I miss being a therapist.  I miss not worrying every two weeks about whether my bank account will go into overdraft.  I miss being able to go home at the end of eight hours and pet my cat.

(Cat is a separate-but-related concern.  My beloved cat died in March, at fifteen years old.  I decided not to get another cat until I knew I could afford it and whatever veterinary expenses it might incur, since not being able to afford treatment for a sick pet is a special hell with which I’ve become well acquainted.  Time has gone on, my money situation hasn’t gotten better, and two weeks ago I bought myself a teddy bear because I so desperately needed something to cuddle and I couldn’t keep telling myself a cat would happen “soon”.)

I keep forgetting that it’s July, the height of summer, despite how taxing the heat is.  It feels like some harder, drier season.

So it’s times like this I revisit my favourite stories, the ones about people who do the right and necessary thing despite the cost.  I watch Call the Midwife and Oranges and Sunshine (which magnify heartbreak between them, as the stories echo back and forth), and Short Term 12 and Citizen X.  I try to find something deeper to draw from.

I go back to the poem I discovered in undergraduate, when I chafed at years of classes and no meaningful work to do, and try to drink my fill again when I have work, but it’s not my own.

To Be of Use
by Marge Piercy

The people I love the best
jump into work head first
without dallying in the shallows
and swim off with sure strokes almost out of sight.
They seem to become natives of that element,
the black sleek heads of seals
bouncing like half submerged balls.

I love people who harness themselves, an ox to a heavy cart,
who pull like water buffalo, with massive patience,
who strain in the mud and the muck to move things forward,
who do what has to be done, again and again.

I want to be with people who submerge
in the task, who go into the fields to harvest
and work in a row and pass the bags along,
who stand in the line and haul in their places,
who are not parlor generals and field deserters
but move in a common rhythm
when the food must come in or the fire be put out.
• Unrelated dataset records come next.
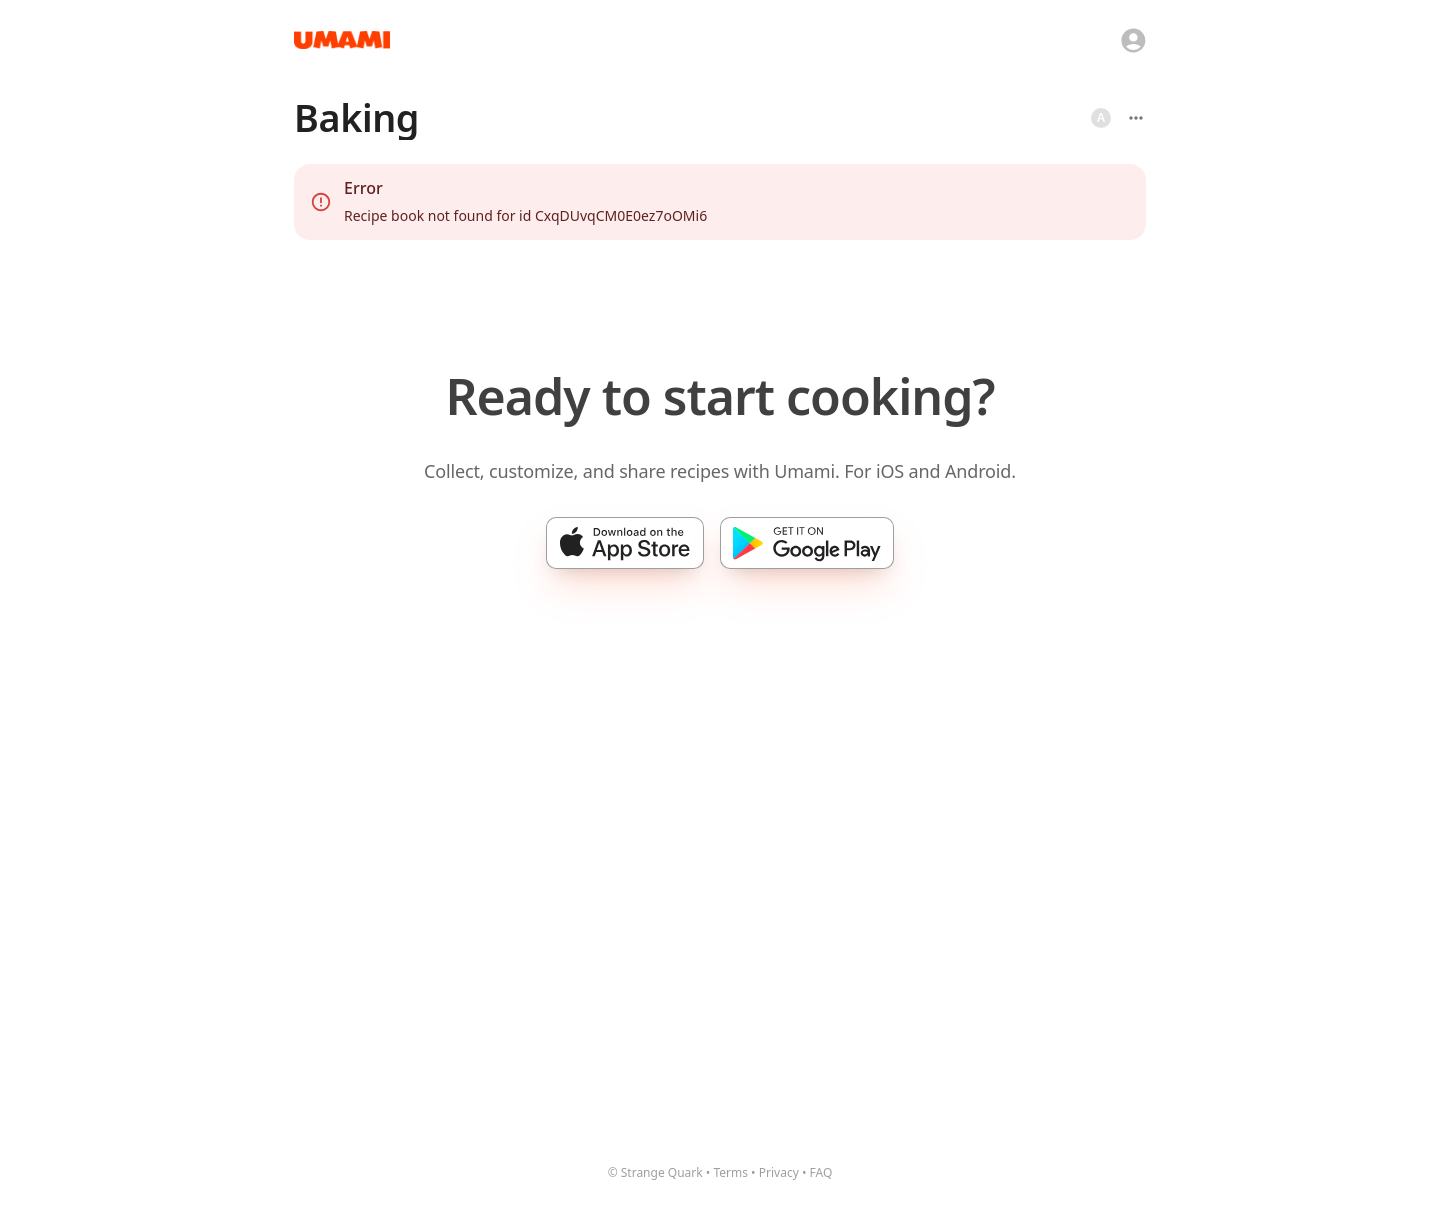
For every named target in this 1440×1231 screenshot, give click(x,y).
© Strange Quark (655, 1172)
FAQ (821, 1172)
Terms (730, 1172)
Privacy (779, 1172)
The work of the world is common as mud.
Botched, it smears the hands, crumbles to dust.
But the thing worth doing well done
has a shape that satisfies, clean and evident.
Greek amphoras for wine or oil,
Hopi vases that held corn, are put in museums
but you know they were made to be used.
The pitcher cries for water to carry
and a person for work that is real.

I try to burn on, and shine on, and go on; and not to go out.
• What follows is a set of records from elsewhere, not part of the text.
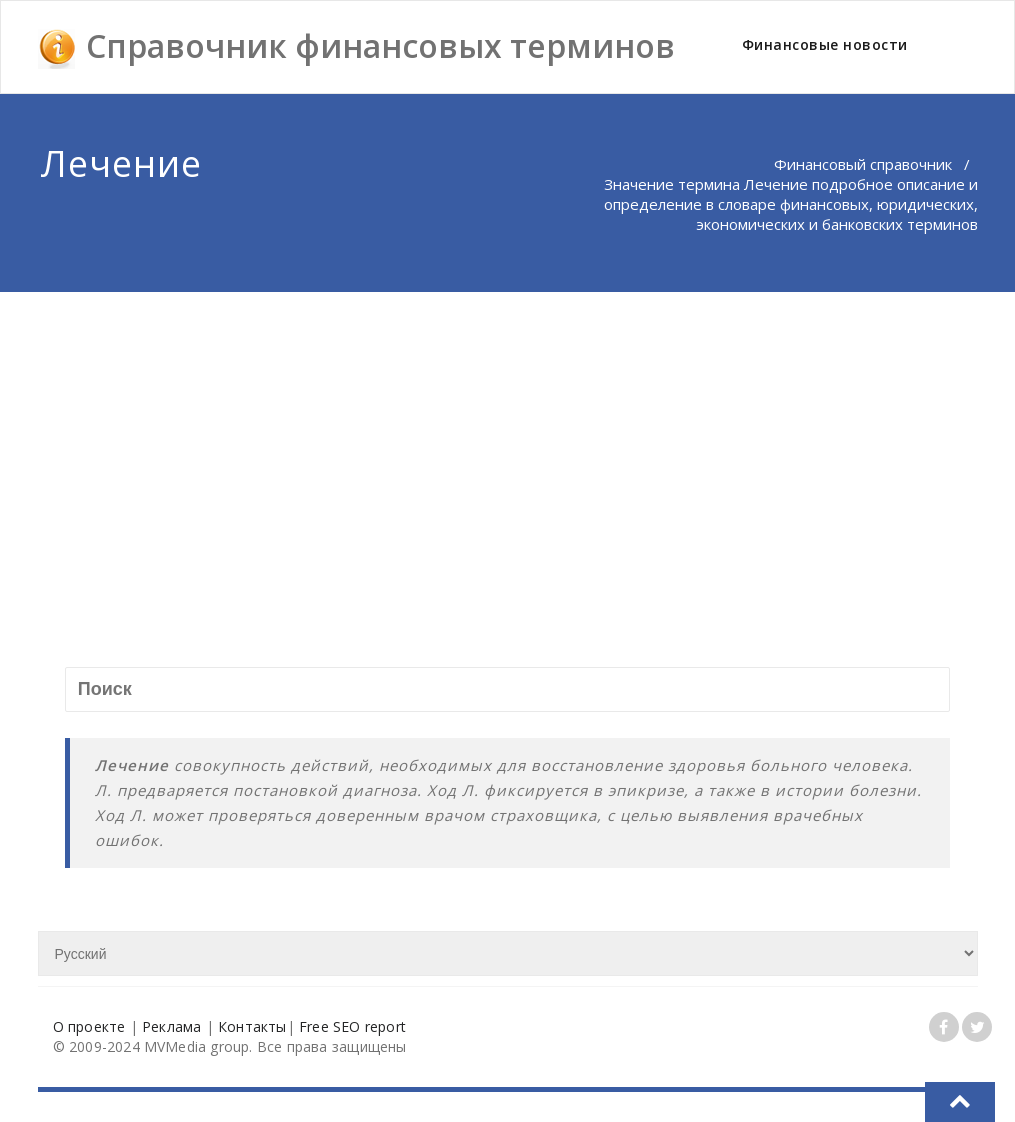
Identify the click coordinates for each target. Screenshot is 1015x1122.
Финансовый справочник (863, 164)
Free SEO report (352, 1026)
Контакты (252, 1026)
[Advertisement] (509, 442)
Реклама (171, 1026)
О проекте (89, 1026)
It’s all in the perspective

Talking with a friend on being pressured to “make peace” with her hugely toxic parents, I found myself saying something I want to remember for future use.

You ARE making peace with them. The kind of peace that comes from having a border fenced with barbed wire and patrolled by armed peacekeeping troops from a neutral third party.

For some of us, “making peace” means coming together into emotional closeness.  For others, it means a lifelong process of negotiating an end to the hostilities.

(In other news, I’ll be at one foster home or another for 72 hours straight this week, and then I have a six-hour training on nonviolent conflict intervention, which is like the martial art of the helping professions because the goal is to cause the least amount of harm possible.  I’m considering laying in a stock of meat pies and chocolate chip cookie dough for myself when I get off work on Thursday, because that level of stress and exaustion demands easy-to-procure carbs.)